> _Given task_:
Answer these questions about the mailing-list message below, one answer per line, numbered to match.
1. Which mailing list was the message posted to?
2. Which two checks passed with the v4 patch, according to the earliest quoted reply?
3. Which two signals have special handling elsewhere, according to Robert Haas?

> _Excerpt to read_:
Re: Parallel worker hangs while handling errors.

From: Bharath Rupireddy <bharath(dot)rupireddyforpostgres(at)gmail(dot)com>
To: PostgreSQL-development <pgsql-hackers(at)postgresql(dot)org>
Subject: Re: Parallel worker hangs while handling errors.
Date: 2020-08-07 09:04:39
Message-ID: CALj2ACXEVxRrmrpsZxLEMKtRQdqOWQWwm=zRjPyO6_uU1KZLnQ@mail.gmail.com
Views: Raw Message | Whole Thread | Download mbox | Resend email
Thread:
Lists: pgsql-hackers

On Fri, Aug 7, 2020 at 1:34 AM Robert Haas <robertmhaas(at)gmail(dot)com> wrote:
>
> On Tue, Jul 28, 2020 at 5:35 AM Bharath Rupireddy
> <bharath(dot)rupireddyforpostgres(at)gmail(dot)com> wrote:
> > The v4 patch looks good to me. Hang is not seen, make check and make
> > check-world passes. I moved this to the committer for further review
> > in https://commitfest.postgresql.org/29/2636/.
>
> I don't think I agree with this approach. In particular, I don't
> understand the rationale for unblocking only SIGUSR1. Above, Vignesh
> says that he feels that unblocking only that signal would be the right
> approach, but no reason is given. I have two reasons why I suspect
> it's not the right approach. One, it doesn't seem to be what we do
> elsewhere; the only existing cases where we have special handling for
> particular signals are SIGQUIT and SIGPIPE, and those places have
> comments explaining the reason why they are handled in a special way.

> _Data entries_:
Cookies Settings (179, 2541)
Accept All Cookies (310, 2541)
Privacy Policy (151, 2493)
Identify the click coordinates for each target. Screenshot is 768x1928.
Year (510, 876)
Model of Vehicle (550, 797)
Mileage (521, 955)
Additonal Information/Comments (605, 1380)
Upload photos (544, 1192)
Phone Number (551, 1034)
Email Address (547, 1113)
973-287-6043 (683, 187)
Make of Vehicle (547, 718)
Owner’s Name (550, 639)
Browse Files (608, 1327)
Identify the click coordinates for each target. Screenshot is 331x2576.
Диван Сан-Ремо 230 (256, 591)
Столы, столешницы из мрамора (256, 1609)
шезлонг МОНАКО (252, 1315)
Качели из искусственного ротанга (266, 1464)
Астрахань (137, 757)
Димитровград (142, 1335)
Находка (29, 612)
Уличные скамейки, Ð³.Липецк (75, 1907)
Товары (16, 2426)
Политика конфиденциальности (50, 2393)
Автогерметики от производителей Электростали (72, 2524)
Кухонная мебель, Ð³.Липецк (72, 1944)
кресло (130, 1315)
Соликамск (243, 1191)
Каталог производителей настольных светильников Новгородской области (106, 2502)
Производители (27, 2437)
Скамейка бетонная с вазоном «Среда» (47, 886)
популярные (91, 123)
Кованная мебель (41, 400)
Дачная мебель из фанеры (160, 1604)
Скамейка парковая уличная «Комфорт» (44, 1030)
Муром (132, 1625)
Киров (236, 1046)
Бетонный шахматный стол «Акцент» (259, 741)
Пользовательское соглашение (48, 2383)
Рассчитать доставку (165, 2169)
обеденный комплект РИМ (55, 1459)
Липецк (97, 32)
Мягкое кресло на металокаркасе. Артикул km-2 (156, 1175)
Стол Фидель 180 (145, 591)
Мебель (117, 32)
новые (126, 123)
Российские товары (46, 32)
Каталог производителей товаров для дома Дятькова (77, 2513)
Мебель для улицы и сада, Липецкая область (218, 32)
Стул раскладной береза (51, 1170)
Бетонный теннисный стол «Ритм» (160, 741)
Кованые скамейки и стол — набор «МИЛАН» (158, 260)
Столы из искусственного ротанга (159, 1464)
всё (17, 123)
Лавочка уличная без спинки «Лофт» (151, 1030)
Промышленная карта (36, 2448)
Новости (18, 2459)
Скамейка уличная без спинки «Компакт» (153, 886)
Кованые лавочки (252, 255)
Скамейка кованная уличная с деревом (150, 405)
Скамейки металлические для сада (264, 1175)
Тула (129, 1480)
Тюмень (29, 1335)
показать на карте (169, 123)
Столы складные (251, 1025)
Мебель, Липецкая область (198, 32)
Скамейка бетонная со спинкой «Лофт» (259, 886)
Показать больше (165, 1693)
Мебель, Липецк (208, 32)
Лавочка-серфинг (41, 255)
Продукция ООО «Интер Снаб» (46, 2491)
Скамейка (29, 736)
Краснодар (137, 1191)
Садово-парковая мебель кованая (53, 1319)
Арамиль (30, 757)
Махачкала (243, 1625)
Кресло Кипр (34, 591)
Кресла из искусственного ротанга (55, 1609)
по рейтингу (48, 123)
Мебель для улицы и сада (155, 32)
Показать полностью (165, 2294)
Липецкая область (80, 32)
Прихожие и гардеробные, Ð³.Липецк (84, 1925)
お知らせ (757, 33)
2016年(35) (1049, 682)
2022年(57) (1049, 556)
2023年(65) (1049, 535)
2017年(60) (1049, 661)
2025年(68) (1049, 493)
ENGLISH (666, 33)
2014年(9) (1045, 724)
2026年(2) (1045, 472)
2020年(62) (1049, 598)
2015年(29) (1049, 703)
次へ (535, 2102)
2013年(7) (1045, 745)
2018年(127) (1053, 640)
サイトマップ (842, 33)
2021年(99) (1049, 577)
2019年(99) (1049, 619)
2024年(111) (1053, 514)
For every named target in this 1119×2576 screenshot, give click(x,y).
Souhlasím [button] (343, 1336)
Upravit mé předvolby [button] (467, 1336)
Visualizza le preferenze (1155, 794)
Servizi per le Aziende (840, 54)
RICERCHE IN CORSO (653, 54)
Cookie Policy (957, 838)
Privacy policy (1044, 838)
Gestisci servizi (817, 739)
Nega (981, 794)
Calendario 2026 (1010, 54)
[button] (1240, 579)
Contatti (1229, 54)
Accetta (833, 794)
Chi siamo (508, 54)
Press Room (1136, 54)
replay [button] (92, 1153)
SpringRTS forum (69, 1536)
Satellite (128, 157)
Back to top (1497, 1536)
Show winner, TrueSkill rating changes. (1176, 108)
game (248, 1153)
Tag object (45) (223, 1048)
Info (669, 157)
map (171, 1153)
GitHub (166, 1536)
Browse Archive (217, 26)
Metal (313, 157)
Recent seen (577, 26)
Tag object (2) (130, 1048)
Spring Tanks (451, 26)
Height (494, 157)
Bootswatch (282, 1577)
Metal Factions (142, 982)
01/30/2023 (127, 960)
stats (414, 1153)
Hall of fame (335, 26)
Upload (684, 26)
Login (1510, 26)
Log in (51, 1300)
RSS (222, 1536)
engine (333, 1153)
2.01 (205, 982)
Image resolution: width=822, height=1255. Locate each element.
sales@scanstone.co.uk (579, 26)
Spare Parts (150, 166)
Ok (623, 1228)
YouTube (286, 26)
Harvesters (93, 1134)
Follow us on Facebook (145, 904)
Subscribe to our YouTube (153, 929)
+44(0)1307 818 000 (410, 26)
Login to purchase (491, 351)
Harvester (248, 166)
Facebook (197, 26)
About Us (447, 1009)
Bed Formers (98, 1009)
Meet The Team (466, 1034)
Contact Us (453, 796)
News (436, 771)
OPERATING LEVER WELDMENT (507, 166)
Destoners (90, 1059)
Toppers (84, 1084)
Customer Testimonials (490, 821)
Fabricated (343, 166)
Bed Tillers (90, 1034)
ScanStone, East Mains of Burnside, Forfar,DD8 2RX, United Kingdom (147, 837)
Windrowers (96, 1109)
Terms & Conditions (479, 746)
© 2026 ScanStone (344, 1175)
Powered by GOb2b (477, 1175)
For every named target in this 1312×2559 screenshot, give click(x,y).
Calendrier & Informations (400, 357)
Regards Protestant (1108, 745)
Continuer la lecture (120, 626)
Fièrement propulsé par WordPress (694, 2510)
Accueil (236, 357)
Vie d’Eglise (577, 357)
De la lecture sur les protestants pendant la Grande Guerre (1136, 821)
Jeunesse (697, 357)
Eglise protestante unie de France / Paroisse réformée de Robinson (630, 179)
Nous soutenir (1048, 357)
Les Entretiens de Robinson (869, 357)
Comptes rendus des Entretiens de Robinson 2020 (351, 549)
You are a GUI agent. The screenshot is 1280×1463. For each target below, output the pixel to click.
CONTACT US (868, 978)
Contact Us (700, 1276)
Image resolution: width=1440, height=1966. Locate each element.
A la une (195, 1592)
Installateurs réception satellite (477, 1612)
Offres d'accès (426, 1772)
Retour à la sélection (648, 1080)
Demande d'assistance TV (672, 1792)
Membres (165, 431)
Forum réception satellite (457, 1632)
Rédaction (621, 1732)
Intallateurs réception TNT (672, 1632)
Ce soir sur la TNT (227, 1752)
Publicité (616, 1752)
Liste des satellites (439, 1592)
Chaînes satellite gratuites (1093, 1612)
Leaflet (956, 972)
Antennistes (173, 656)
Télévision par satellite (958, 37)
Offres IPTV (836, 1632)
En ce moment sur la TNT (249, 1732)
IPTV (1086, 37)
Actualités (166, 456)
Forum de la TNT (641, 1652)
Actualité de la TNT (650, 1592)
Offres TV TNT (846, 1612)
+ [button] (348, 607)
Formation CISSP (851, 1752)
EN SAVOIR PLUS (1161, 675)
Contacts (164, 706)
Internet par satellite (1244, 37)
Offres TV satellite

> _Expected answer_:
1. pgsql-hackers
2. make check and make check-world
3. SIGQUIT and SIGPIPE